▸ Task goal
Please rewrite every line of the material below with "screenshot" replaced by "image" and everything else unchanged, leaving out the pictures.

==================================================

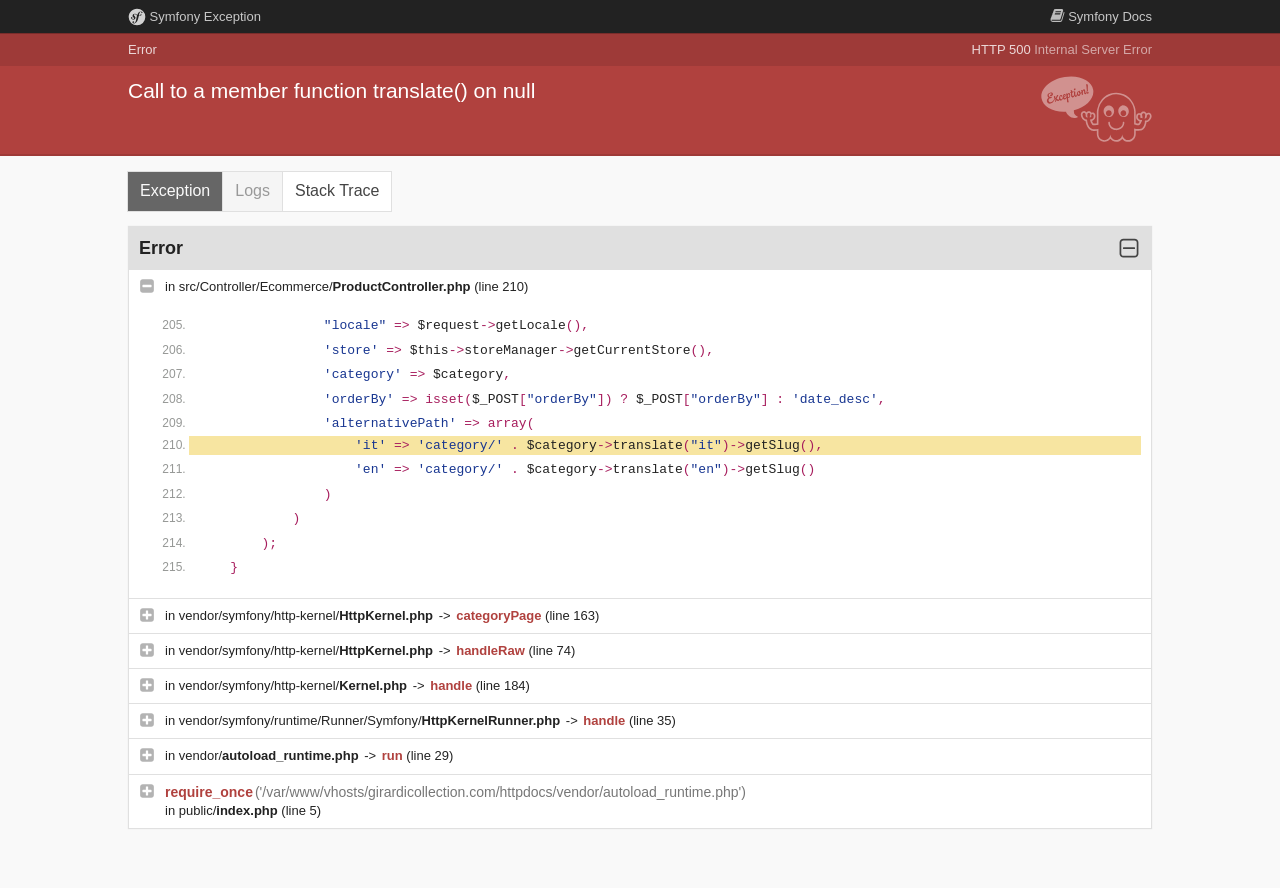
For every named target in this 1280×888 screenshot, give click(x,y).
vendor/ (271, 755)
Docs (1101, 16)
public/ (230, 810)
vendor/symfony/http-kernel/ (308, 615)
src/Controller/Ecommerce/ (326, 286)
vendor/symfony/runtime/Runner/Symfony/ (371, 720)
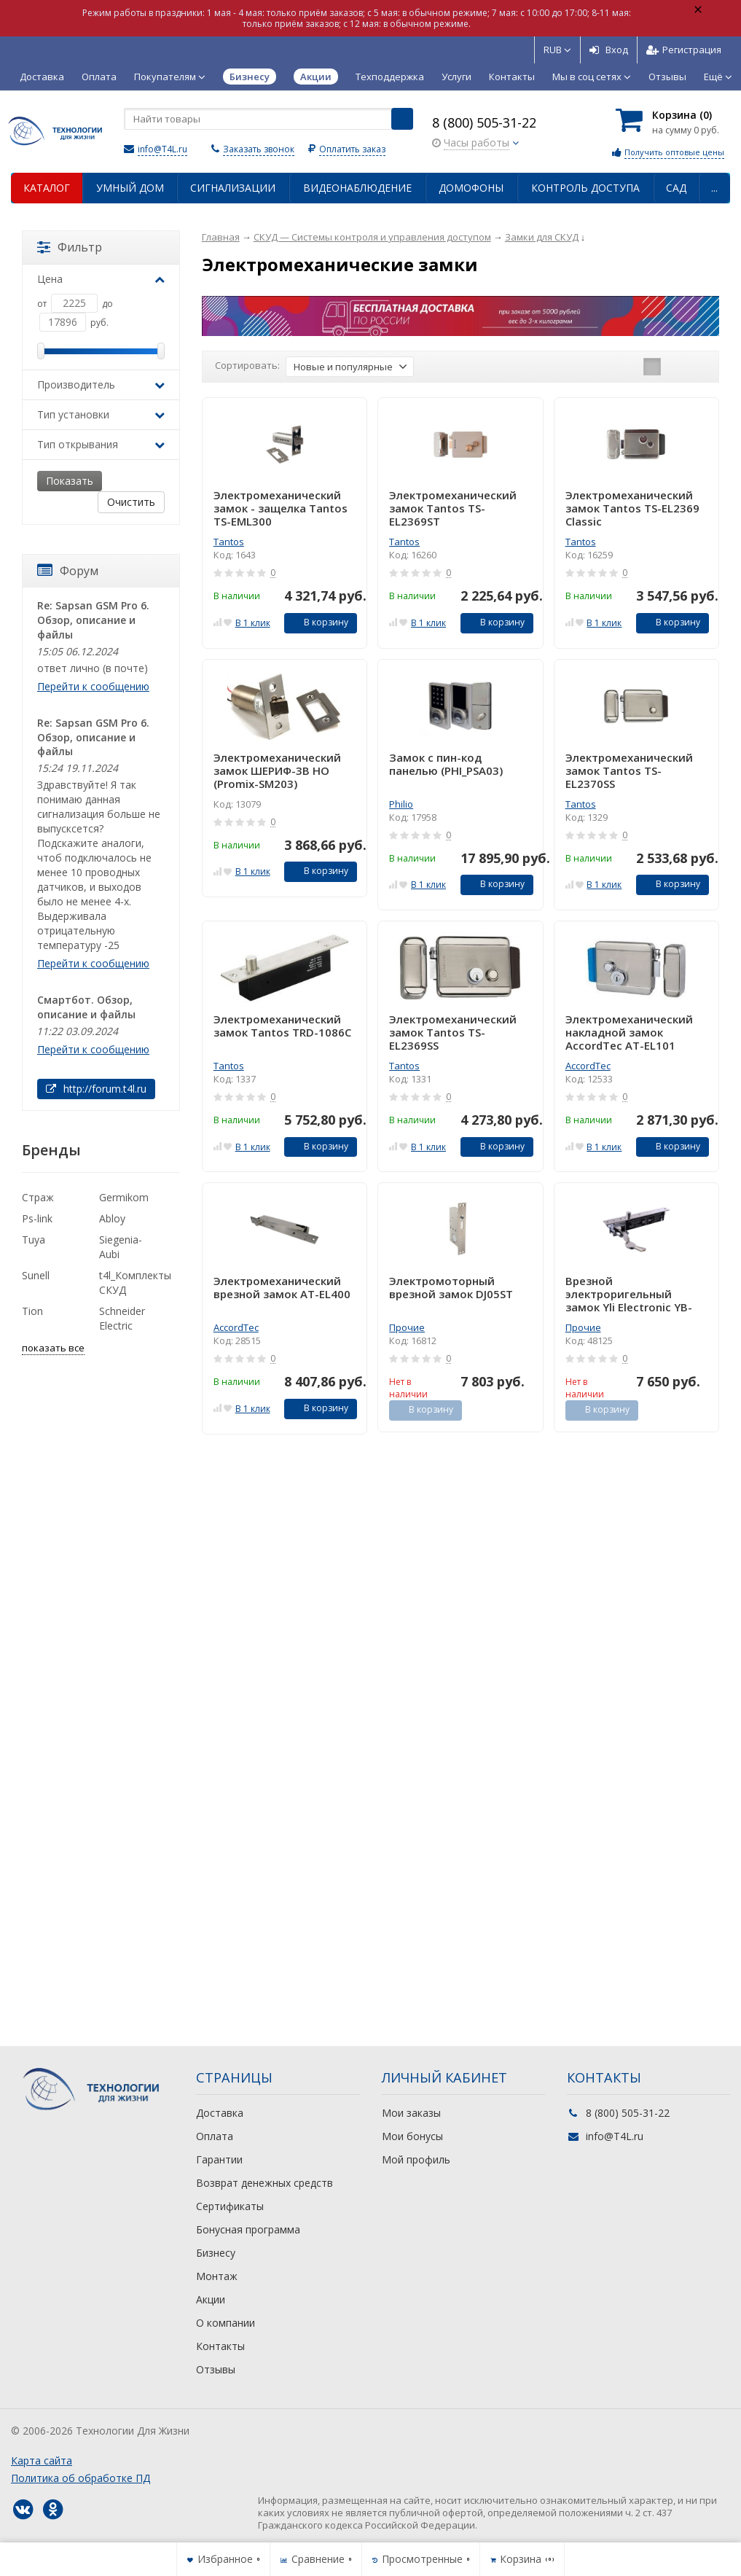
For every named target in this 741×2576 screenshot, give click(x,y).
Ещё (718, 76)
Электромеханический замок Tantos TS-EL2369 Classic (632, 508)
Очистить (131, 502)
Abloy (112, 1218)
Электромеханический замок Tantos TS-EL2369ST (453, 508)
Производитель (101, 384)
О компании (225, 2323)
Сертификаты (230, 2206)
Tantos (228, 541)
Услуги (456, 76)
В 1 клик (252, 623)
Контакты (512, 76)
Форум (67, 571)
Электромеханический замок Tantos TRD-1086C (282, 1025)
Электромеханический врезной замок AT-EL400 (281, 1287)
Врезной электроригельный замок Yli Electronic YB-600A (628, 1294)
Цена (101, 279)
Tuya (33, 1239)
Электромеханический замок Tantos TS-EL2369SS (453, 1032)
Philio (401, 804)
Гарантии (219, 2159)
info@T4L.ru (162, 149)
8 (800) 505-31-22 (484, 122)
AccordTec (588, 1065)
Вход (608, 49)
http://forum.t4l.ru (96, 1089)
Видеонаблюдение (357, 188)
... (714, 188)
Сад (676, 188)
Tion (32, 1311)
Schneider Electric (122, 1318)
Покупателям (169, 76)
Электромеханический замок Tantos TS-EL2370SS (629, 770)
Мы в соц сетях (591, 76)
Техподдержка (390, 76)
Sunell (36, 1275)
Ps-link (37, 1218)
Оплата (99, 76)
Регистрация (683, 49)
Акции (210, 2299)
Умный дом (130, 188)
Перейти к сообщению (93, 686)
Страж (38, 1197)
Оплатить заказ (352, 149)
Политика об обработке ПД (80, 2478)
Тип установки (101, 414)
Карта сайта (41, 2460)
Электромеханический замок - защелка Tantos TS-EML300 (280, 508)
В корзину (318, 622)
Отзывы (667, 76)
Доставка (42, 76)
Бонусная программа (248, 2229)
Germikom (124, 1197)
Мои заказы (411, 2113)
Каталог (46, 188)
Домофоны (471, 188)
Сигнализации (232, 188)
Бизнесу (215, 2253)
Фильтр (69, 247)
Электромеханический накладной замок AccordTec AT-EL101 (629, 1032)
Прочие (407, 1327)
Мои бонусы (412, 2136)
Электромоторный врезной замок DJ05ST (451, 1287)
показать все (53, 1347)
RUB (557, 49)
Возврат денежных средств (264, 2183)
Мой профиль (416, 2159)
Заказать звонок (258, 149)
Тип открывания (101, 444)
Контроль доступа (585, 188)
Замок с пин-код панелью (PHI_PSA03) (446, 764)
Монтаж (217, 2276)
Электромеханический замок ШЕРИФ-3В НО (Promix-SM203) (277, 770)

==================================================

▸ The output
For every named target in this 1280×888 image, give click(x,y).
vendor/ (271, 755)
Docs (1101, 16)
public/ (230, 810)
vendor/symfony/http-kernel/ (308, 615)
src/Controller/Ecommerce/ (326, 286)
vendor/symfony/runtime/Runner/Symfony/ (371, 720)
For every named target in this 741×2576 image, give click(x,y).
Ещё (718, 76)
Электромеханический замок Tantos TS-EL2369 Classic (632, 508)
Очистить (131, 502)
Abloy (112, 1218)
Электромеханический замок Tantos TS-EL2369ST (453, 508)
Производитель (101, 384)
О компании (225, 2323)
Сертификаты (230, 2206)
Tantos (228, 541)
Услуги (456, 76)
В 1 клик (252, 623)
Контакты (512, 76)
Форум (67, 571)
Электромеханический замок Tantos TRD-1086C (282, 1025)
Электромеханический врезной замок AT-EL400 (281, 1287)
Врезной электроригельный замок Yli Electronic YB-600A (628, 1294)
Цена (101, 279)
Tuya (33, 1239)
Электромеханический замок Tantos TS-EL2369SS (453, 1032)
Philio (401, 804)
Гарантии (219, 2159)
info@T4L.ru (162, 149)
8 (800) 505-31-22 (484, 122)
AccordTec (588, 1065)
Вход (608, 49)
http://forum.t4l.ru (96, 1089)
Видеонаблюдение (357, 188)
... (714, 188)
Сад (676, 188)
Tion (32, 1311)
Schneider Electric (122, 1318)
Покупателям (169, 76)
Электромеханический замок Tantos TS-EL2370SS (629, 770)
Мы в соц сетях (591, 76)
Техподдержка (390, 76)
Sunell (36, 1275)
Ps-link (37, 1218)
Оплата (99, 76)
Регистрация (683, 49)
Акции (210, 2299)
Умный дом (130, 188)
Перейти к сообщению (93, 686)
Страж (38, 1197)
Оплатить заказ (352, 149)
Политика об обработке ПД (80, 2478)
Тип установки (101, 414)
Карта сайта (41, 2460)
Электромеханический замок - защелка Tantos TS-EML300 (280, 508)
В корзину (318, 622)
Отзывы (667, 76)
Доставка (42, 76)
Бонусная программа (248, 2229)
Germikom (124, 1197)
Мои заказы (411, 2113)
Каталог (46, 188)
Домофоны (471, 188)
Сигнализации (232, 188)
Бизнесу (215, 2253)
Фильтр (69, 247)
Электромеханический накладной замок AccordTec AT-EL101 (629, 1032)
Прочие (407, 1327)
Мои бонусы (412, 2136)
Электромоторный врезной замок DJ05ST (451, 1287)
показать все (53, 1347)
RUB (557, 49)
Возврат денежных средств (264, 2183)
Мой профиль (416, 2159)
Заказать звонок (258, 149)
Тип открывания (101, 444)
Контроль доступа (585, 188)
Замок с пин-код панелью (PHI_PSA03) (446, 764)
Монтаж (217, 2276)
Электромеханический замок ШЕРИФ-3В НО (Promix-SM203) (277, 770)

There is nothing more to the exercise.